If you want to request a payment, change a beneficiary, change an address or
request any other action by us, you should do so on the forms prepared for each
purpose.  You can get these forms from your sales representative or your local
Metropolitan office.

PAYMENT WHEN INSURED DIES

When the insured dies, an amount of money, called the insurance proceeds, will
be payable to the beneficiary.  The insurance proceeds are the total of:

*the Face Amount of Insurance.

PLUS

*Any insurance on the insured's life which may be provided by riders to this
policy.
*Any insurance bought with dividends.
*Any dividends left with us to earn interest.
Any dividend which we may credit at death.
Any part of a premium paid for coverage beyond the policy month in which the
insured dies.

MINUS

*Any premium due (not more than one month's part of the premium).
*Any policy loan and loan interest.


 
We will pay the insurance proceeds to the beneficiary after receipt of proof of
death and a proper written claim.

PAYMENTS DURING INSURED'S LIFETIME

Dividends

Every year we determine an amount to be paid to our policyholders as dividends.
We will determine the share, if any, for this policy and credit as a dividend at
the end of the policy year.  We do not expect that any dividend on ths policy
will be paid until at least 2 years from its date.

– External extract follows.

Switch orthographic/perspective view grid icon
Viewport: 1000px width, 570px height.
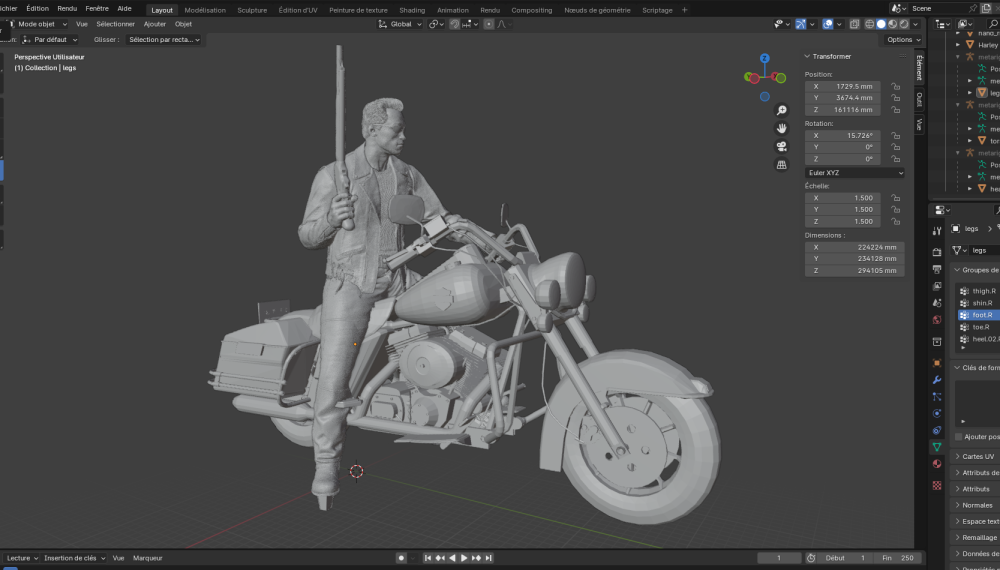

You may choose to use dividends in any one of these ways:

1.   Paid-Up Additions--To buy more insurance on the insured's life.

2.   Dividend Accumulations--To be left with us to earn interest at the rate we
     set from time to time.

3.   Premium Payment--To be applied toward the payment of premiums.  Any excess
     will be used to buy Paid-Up Additions.

4.   Cash--to be paid to you by check.

Your choice may be made on the application for your policy or in writing at a
later date.  If no choice has been made, we will provide paid-up additions
unless you make a different choice within 3 months after a dividend is credited.
If a dividend check has not been cashed within one year, a choice of paid-up
additions will be deemed to have been made.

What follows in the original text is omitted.